VSF-Med:A Vulnerability Scoring Framework for Medical Vision-Language Models

Abstract

Vision Language Models (VLMs) hold great promise for streamlining labour-intensive medical imaging workflows, yet systematic security evaluations in clinical settings remain scarce. We introduce VSF--Med, an end-to-end vulnerability-scoring framework for medical VLMs that unites three novel components: (i) a rich library of sophisticated text-prompt attack templates targeting emerging threat vectors; (ii) imperceptible visual perturbations calibrated by structural similarity (SSIM) thresholds to preserve clinical realism; and (iii) an eight-dimensional rubric evaluated by two independent judge LLMs, whose raw scores are consolidated via z-score normalization to yield a 0--32 composite risk metric. Built entirely on publicly available datasets and accompanied by open-source code, VSF--Med synthesizes over 30,000 adversarial variants from 5,000 radiology images and enables reproducible benchmarking of any medical VLM with a single command.

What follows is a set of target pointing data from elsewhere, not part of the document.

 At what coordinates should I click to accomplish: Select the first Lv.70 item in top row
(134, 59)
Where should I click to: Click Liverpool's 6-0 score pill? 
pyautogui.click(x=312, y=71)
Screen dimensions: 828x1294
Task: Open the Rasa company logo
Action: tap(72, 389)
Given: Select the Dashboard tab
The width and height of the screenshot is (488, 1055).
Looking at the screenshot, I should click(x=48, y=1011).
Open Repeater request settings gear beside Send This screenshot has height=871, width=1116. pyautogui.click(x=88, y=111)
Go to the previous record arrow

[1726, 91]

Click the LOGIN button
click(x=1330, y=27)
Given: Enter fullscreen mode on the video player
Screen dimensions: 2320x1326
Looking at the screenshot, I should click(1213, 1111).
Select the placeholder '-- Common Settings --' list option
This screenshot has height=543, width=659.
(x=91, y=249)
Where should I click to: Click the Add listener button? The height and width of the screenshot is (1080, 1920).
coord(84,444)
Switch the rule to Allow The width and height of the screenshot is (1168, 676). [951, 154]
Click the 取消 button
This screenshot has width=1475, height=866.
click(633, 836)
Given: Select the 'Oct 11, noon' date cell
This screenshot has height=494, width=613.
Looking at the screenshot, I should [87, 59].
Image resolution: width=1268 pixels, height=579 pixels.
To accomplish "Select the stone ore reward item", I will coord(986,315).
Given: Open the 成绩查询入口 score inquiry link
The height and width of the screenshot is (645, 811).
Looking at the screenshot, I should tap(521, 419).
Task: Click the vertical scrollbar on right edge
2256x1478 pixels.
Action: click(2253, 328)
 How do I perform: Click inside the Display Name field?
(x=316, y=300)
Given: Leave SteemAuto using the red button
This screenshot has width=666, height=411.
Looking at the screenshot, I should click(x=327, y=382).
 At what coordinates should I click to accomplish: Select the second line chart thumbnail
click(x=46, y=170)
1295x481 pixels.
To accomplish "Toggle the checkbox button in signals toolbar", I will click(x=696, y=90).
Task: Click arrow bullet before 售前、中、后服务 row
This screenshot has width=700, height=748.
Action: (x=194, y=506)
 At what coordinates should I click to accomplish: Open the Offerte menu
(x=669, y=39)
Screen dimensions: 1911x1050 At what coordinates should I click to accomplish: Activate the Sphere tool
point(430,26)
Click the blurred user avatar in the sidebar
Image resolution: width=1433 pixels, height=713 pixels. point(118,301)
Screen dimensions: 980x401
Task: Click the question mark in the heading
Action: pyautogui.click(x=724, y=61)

Our consolidated analysis reports mean z-score shifts of 0.90σ for persistence-of-attack-effects, 0.74σ for prompt-injection effectiveness, and 0.63σ for safety-bypass success across state-of-the-art VLMs. Notably, Llama-3.2-11B-Vision-Instruct exhibits a peak vulnerability increase of 1.29σ for persistence-of-attack-effects, while GPT-4o shows increases of 0.69σ for that same vector and 0.28σ for prompt-injection attacks.